Spesso si sente dire dagli adulti che “non ci sono più i giovani di una volta”. Questa affermazione comunque l’ho sentita anche studiando filosofi dell’antica Grecia, che si lamentavano di questo problema e ripensavano ai tempi passati con malinconia. Quindi è normale che in ogni generazione ci siano dei cambiamenti, anche se io credo che si possa notare che in tutti, in chi più in chi meno, rimangono sempre i valori fondamentali: la vita, l’amicizia e la solidarietà.
Noi giovani d’oggi ci uniamo molto nella musica, si ama andare con il proprio gruppo ai concerti; unisce il cinema, ma anche lo sport, anche se purtroppo talvolta, soprattutto nel calcio, si sentono episodi sgradevoli di violenza sulle tribune. Io, pur essendo una ragazza, non riesco a capire il motivo di questa violenza la domenica, perché credo che il calcio, come tutti gli altri sport, debba servire ad unire le persone,a divertirsi in compagnia, dimenticando le fatiche fatte durante tutta la settimana appena trascorsa. A noi giovani stare in gruppo, assieme ai nostri coetanei, serve per condividere gli stessi sogni, le stesse esperienze e gli stessi problemi, è un modo per confrontarsi. Infatti molto spesso troviamo difficoltà a comunicare con gli adulti, che sembra non riescano a capirci con le loro idee di un “tempo”. Spesso gli adulti non capiscono il nostro modo di vestire, i nostri gusti su quanto riguarda la musica e il cinema, sul modo di passare il tempo libero (“guarda meno televisione e goditi l’aria fresca”, “non vivi senza cellulare?”) e questo è motivo di contrasto, che talvolta porta al desiderio di più libertà e alla voglia di passare più tempo possibile in compagnia dei propri amici.
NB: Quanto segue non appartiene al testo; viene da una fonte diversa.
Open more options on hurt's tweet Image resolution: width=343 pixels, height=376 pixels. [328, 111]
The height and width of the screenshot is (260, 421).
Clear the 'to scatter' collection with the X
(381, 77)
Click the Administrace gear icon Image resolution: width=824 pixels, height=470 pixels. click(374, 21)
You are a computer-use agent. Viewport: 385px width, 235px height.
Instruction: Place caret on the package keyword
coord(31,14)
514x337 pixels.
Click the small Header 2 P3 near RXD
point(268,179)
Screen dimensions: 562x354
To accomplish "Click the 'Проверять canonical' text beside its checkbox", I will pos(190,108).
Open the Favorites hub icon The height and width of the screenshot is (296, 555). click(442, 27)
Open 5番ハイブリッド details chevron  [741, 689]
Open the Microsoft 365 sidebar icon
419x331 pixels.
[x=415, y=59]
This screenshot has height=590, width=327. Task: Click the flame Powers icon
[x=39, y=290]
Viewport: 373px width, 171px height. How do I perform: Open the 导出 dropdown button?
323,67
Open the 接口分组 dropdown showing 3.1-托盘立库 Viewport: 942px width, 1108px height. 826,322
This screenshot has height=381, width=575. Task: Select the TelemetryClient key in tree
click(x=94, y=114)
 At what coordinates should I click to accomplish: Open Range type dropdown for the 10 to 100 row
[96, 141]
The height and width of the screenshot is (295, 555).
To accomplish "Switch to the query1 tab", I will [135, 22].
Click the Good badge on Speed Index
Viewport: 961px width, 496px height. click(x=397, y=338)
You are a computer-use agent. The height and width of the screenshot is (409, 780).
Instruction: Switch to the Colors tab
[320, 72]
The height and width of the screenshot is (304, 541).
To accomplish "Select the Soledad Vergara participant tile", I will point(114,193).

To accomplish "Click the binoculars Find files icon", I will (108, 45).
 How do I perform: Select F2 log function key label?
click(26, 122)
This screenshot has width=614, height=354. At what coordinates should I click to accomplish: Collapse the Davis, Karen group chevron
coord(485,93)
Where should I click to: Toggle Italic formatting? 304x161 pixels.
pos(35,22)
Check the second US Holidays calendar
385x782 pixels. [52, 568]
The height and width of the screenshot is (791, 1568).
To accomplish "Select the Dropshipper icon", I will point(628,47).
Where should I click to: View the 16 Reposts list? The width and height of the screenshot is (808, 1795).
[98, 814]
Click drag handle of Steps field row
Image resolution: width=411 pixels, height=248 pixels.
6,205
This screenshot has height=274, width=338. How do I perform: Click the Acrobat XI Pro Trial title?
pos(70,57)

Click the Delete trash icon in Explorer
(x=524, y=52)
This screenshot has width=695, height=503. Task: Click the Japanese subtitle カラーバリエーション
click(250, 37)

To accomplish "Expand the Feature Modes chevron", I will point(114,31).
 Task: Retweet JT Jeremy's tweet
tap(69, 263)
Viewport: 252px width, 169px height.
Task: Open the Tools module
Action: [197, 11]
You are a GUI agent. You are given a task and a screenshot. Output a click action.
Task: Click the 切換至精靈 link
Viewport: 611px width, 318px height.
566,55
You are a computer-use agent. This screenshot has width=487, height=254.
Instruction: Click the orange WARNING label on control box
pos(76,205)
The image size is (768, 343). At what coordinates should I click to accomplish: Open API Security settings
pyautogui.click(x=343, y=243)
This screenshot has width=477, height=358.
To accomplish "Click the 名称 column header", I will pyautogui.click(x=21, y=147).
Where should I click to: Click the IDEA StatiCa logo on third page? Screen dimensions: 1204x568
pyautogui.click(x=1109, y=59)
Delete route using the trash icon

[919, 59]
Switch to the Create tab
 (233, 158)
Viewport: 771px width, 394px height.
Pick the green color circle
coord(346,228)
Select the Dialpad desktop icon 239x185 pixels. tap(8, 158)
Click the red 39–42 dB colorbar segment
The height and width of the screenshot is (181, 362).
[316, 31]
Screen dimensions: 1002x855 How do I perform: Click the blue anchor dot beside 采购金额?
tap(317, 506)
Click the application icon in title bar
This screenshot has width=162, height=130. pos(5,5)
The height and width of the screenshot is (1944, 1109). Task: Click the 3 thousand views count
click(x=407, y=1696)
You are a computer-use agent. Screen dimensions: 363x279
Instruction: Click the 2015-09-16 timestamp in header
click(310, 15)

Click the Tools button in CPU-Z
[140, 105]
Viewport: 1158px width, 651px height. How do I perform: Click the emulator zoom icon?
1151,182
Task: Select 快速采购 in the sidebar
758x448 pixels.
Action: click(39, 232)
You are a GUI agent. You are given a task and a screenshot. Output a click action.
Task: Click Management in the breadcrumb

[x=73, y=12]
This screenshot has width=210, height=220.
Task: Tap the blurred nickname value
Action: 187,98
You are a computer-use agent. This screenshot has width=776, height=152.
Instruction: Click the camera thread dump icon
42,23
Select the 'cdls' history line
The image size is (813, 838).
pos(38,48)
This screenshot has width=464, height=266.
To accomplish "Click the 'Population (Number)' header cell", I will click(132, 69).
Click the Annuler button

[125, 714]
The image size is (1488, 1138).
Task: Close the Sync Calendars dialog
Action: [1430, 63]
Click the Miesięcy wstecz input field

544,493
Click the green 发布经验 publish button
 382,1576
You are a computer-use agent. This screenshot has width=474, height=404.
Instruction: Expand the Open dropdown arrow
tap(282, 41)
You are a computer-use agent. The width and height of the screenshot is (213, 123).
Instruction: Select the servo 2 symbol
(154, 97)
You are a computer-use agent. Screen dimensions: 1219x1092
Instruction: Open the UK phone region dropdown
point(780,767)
Per noi giovani la vita è proprio una sfida, perché, ora che piano piano ci stacchiamo da mamma e papà, dobbiamo imparare ad affrontare più autonomamente le occasioni che ci si presentano nel cammino della nostra vita e nel cercare di realizzare i nostri sogni. Ma nello stesso tempo è un’avventura, perché dobbiamo superare i vari ostacoli che la vita ci mette di fronte e non lasciarci abbattere, ma continuare ad andare avanti e pensare sempre alla meta finale. E un po’ come quando si deve fare una scalata in montagna: la sfida è quella di raggiungere la meta nel migliore dei modi, ma nello stesso tempo è un’avventura, perché si vedono quali sono le proprie capacità e con queste si cerca di superare tutti gli ostacoli. Io comunque credo che la vita sia la sfida più bella e dobbiamo imparare a viverla giorno per giorno nel migliore dei modi, assaporando ogni momento, che sia di gioia che di dolore, che ci viene regalato da Dio e gustando i bei momenti che trascorriamo in compagnia delle persone a noi care.